All these lists may leave your head spinning with numbers — and I haven't even mentioned Deng's "Four Cardinal Principles" or Jiang's "Three Represents." But don't worry. Although issues such as land tenure, residence rights and local government taxation are of huge importance to people and businesses within China, the risks and opportunities presented by the reform program for the world economy as a whole can be boiled down to three broad questions. Can China restructure its economy to reduce dependence on heavy industry, exports and infrastructure investment? Can China clamp down on credit growth to avert financial bubbles? And can China manage an orderly transition from the 10 percent GDP growth of the last decade to the new target of 7 percent in the years ahead?
When President Xi took over last November he seemed eager to prove he could do all these things at the same time. But that may now have changed. The financial mini-crisis and steep drop in economic activity this summer suggested that it may be impossible to simultaneously restructure industry, reorganize the financial system and keep macroeconomic conditions stable. If so, then Xi will have to choose his priorities — and the signals since the summer's mini-crisis suggest that the choice has been made.

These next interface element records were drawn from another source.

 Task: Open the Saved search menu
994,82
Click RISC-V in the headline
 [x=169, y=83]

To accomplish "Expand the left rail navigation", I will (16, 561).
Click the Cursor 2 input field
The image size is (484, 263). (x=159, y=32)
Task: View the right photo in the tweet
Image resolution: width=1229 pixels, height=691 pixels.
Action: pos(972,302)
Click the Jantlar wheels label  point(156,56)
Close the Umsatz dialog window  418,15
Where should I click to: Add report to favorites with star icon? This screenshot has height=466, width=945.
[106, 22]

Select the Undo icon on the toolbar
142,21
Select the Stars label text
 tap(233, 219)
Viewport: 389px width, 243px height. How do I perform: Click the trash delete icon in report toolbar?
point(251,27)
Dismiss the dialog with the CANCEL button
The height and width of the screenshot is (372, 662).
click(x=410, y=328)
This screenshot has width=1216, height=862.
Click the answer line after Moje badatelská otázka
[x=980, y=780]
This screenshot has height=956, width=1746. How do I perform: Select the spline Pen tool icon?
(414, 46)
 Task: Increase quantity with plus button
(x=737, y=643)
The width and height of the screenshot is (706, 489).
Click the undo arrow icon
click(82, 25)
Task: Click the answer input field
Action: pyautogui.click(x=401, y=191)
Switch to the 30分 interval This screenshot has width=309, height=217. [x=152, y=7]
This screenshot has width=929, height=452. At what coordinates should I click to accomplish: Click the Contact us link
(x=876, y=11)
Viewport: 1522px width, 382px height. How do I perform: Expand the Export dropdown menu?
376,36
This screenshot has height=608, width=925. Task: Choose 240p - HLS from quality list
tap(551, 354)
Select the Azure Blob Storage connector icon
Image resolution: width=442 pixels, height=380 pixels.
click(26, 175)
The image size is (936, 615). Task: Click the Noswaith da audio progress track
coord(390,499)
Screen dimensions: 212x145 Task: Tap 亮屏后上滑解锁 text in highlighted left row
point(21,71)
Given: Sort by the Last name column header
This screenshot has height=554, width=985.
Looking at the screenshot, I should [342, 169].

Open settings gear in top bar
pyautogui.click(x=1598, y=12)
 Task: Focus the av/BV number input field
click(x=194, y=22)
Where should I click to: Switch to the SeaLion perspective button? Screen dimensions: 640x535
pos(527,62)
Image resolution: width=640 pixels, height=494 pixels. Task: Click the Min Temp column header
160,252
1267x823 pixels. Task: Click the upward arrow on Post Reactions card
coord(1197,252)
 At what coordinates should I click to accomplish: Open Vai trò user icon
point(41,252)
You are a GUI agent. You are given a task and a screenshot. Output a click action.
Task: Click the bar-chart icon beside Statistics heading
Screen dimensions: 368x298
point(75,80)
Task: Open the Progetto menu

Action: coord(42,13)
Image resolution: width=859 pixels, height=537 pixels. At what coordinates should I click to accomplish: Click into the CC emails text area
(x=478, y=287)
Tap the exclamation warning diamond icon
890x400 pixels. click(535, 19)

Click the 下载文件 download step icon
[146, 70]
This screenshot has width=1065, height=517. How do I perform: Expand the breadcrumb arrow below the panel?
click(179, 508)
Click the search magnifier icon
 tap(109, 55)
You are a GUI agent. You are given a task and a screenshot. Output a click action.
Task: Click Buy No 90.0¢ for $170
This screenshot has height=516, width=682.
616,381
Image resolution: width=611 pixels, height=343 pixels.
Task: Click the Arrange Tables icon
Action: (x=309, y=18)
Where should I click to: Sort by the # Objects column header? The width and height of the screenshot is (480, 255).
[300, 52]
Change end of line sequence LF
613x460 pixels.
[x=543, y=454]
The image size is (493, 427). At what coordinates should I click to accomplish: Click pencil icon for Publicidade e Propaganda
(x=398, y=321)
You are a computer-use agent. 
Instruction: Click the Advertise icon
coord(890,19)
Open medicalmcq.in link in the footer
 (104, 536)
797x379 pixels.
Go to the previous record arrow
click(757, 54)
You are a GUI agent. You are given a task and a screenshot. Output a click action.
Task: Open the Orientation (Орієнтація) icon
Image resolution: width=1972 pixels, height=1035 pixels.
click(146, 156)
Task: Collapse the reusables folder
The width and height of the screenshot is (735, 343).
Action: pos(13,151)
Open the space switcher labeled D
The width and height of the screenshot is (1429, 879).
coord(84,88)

Rather than risk a macroeconomic hard landing by trying to simultaneously restructure industry and clamp down on credit, the Chinese will probably concentrate on reforming state-owned enterprises and shifting demand from heavy industry to services, while leaving the more ambitious financial reforms for another day. As Prime Minister Li keeps saying, while "China's fast growth" may be over, social stability still requires "medium-fast growth." Since the Communist Party's position depends on it, that is what the Third Plenum will provide.
(Anatole Kaletsky is a Reuters columnist. The opinions expressed are his own.)